Evaluation of Directors Duties:
“The statement of general duties…is not intended to be an exhaustive list of all the duties owed by a director to his company. The directors may owe a wide range of duties to their companies in addition to the general duties listed. Those are general, basic duties which it is seen as right and important to set out in this way. The statement that these are the general duties does not allow a director to escape any other obligation he has, including obligations under the Insolvency Act 1986.” 
The companies Act of 2006, has made a number of changes and codified the principal common law and also equitable duties of the directors. However it does not serve the purpose of providing an exhaustive statement of the duties of the directors. This would mean that common law duties that have been followed over the years in a number of terms still hold good for the act. The traditional common law presents a number of corporate benefits which have been swept away due to the introduction an emphasis that has been place on the corporate social responsibility. The duties of the directors as have been codified in the Act are discussed and evaluated below. As per the Freshfields Bruckhaus Deringer, the Directors duties are as discussed below.

• _Data shown_
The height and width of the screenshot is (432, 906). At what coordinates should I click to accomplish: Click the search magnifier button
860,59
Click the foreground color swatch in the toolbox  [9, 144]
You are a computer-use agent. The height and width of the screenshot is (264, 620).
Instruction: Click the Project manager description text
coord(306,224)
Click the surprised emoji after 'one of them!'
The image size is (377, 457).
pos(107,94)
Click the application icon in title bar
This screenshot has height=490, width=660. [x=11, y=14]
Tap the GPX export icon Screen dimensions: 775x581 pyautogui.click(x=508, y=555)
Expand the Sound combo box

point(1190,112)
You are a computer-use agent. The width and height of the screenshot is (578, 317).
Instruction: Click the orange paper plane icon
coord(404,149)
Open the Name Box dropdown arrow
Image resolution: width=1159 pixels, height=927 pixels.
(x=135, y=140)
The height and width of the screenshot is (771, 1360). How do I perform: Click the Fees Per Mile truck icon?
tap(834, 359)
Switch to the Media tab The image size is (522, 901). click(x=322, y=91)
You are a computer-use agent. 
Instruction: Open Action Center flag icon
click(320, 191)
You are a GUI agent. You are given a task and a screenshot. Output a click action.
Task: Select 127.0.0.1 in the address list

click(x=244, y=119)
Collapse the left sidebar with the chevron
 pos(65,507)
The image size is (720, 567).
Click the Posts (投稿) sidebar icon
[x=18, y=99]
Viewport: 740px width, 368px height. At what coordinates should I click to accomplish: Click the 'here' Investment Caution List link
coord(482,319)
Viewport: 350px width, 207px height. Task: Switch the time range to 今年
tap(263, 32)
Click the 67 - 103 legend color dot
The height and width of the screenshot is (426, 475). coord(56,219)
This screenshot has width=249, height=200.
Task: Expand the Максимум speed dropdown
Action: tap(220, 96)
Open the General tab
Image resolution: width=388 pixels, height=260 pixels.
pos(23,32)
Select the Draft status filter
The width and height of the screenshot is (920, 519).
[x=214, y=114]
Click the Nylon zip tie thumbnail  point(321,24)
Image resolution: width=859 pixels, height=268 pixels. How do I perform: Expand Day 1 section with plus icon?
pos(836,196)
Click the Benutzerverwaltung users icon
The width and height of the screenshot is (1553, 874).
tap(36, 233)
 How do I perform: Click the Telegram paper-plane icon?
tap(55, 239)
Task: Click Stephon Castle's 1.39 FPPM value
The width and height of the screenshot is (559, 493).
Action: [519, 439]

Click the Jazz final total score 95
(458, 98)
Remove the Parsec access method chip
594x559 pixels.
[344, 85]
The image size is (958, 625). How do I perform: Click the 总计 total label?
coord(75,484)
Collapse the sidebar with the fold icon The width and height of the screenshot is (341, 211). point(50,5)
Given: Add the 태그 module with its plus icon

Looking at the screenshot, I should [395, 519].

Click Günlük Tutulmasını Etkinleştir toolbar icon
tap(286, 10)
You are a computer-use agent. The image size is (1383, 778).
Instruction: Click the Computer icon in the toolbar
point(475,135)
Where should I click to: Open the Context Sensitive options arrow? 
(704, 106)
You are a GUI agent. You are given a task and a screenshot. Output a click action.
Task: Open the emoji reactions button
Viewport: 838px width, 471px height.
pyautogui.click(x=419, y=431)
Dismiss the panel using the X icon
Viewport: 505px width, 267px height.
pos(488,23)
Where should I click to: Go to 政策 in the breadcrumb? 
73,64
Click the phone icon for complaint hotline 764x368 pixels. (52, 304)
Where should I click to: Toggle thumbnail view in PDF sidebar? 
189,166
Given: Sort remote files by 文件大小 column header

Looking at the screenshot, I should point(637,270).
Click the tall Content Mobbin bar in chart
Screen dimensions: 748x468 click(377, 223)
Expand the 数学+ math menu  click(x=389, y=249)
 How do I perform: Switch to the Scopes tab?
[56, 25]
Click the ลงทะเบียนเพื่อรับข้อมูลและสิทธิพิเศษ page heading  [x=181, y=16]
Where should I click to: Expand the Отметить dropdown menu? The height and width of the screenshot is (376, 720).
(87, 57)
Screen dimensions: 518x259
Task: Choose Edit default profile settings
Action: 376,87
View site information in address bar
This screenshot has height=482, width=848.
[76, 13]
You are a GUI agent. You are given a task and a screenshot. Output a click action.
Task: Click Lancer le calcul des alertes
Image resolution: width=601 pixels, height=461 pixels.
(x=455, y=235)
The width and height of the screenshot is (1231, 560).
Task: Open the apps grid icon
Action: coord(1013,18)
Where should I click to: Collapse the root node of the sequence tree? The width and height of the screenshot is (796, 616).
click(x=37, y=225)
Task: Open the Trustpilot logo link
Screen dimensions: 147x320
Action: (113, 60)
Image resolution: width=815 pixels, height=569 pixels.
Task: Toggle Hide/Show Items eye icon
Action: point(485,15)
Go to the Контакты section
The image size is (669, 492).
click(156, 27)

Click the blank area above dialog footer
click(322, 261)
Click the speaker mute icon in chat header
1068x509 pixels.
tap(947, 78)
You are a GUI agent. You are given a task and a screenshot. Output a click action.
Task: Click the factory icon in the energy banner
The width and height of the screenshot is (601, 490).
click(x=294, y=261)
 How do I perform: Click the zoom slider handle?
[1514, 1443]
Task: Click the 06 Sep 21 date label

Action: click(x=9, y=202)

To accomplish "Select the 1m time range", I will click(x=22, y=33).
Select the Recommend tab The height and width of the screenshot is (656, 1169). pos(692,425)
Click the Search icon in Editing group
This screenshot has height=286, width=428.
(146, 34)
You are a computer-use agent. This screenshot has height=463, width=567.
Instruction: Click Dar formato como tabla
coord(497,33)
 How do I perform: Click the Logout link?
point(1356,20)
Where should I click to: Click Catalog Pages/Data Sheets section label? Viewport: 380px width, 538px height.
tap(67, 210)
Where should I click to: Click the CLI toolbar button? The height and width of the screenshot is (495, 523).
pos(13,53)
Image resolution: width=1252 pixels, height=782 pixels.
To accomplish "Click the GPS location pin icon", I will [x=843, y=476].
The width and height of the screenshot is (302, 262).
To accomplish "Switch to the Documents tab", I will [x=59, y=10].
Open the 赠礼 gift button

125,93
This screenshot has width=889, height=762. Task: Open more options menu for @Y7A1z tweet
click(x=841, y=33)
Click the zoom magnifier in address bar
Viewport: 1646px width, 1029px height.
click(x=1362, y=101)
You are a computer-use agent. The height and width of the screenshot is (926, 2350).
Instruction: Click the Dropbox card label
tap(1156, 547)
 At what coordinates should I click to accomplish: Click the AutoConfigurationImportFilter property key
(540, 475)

• _Your objective_
Write out the passage on directors' duties word for word, starting with "The companies Act" and going on through "as discussed below.".

• _Answer for the task_
The companies Act of 2006, has made a number of changes and codified the principal common law and also equitable duties of the directors. However it does not serve the purpose of providing an exhaustive statement of the duties of the directors. This would mean that common law duties that have been followed over the years in a number of terms still hold good for the act. The traditional common law presents a number of corporate benefits which have been swept away due to the introduction an emphasis that has been place on the corporate social responsibility. The duties of the directors as have been codified in the Act are discussed and evaluated below. As per the Freshfields Bruckhaus Deringer, the Directors duties are as discussed below.